Blade Runner (1982) vs. Blade Runner 2049 (2017)
Análise Técnica e Estética: Enquanto o filme original de 1982 apostava em uma Los Angeles sufocante, chuvosa, repleta de neon e maquetes artesanais, a versão de 2017 expandiu esse ecossistema. Denis Villeneuve preservou o respeito à obra original, mas substituiu a chuva constante por névoas alaranjadas, poeira radioativa e construções brutalistas gigantescas.
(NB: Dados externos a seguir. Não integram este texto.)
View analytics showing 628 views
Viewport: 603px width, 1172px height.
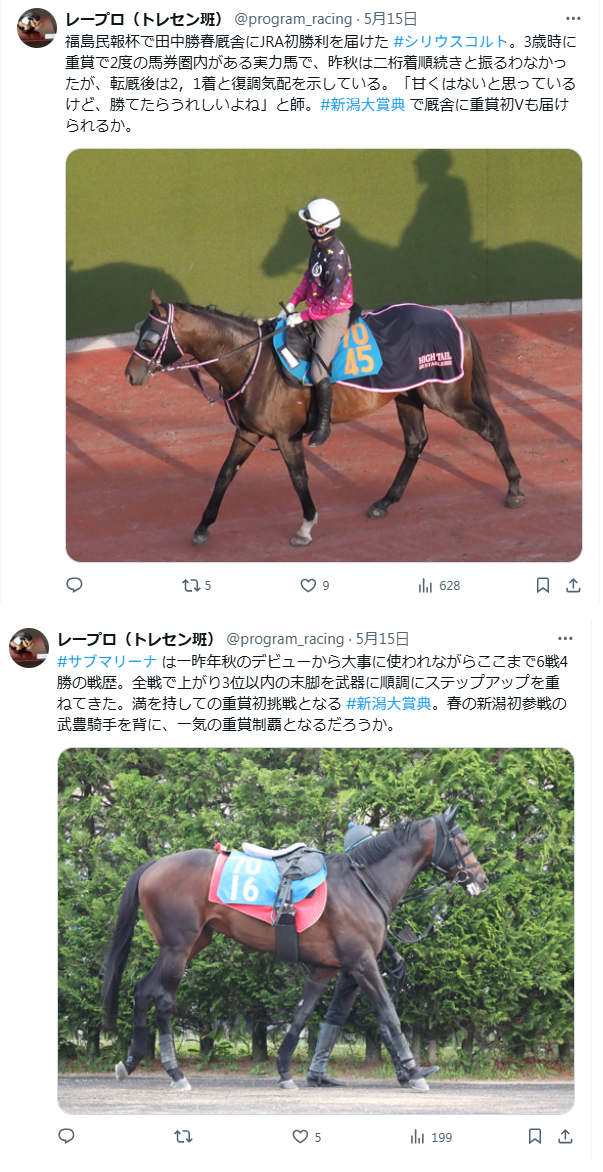click(x=439, y=585)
Ambos os filmes redefiniram a direção de arte de suas respectivas épocas.
| Papel / Função | Versão Clássica (1982) | Evolução (2049) |
|---|---|---|
| Caçador Principal | Harrison Ford (Rick Deckard) | Ryan Gosling (Policial K) |
| Interesse Amoroso / I.A. | Sean Young (Rachael) | Ana de Armas (Joi) |
| Antagonista Replicante | Rutger Hauer (Roy Batty) | Sylvia Hoeks (Luv) |
| Direção de Fotografia | Jordan Cronenweth | Roger Deakins (Vencedor do Oscar) |
- O Discurso Improvisado: O famoso monólogo das "lágrimas na chuva" feito por Rutger Hauer no final do filme de 1982 foi alterado e encurtado pelo próprio ator na noite anterior à gravação.
- Miniaturas de Escala Real: Apesar dos efeitos de computador modernos, Villeneuve insistiu em construir maquetes gigantescas das cidades para a versão de 2017 para garantir sombras e reflexos de luz autênticos.
- Soco Real em Cena: Durante a gravação da cena de luta entre Harrison Ford e Ryan Gosling, Ford errou o cálculo da distância e acertou um soco de verdade no rosto de Gosling.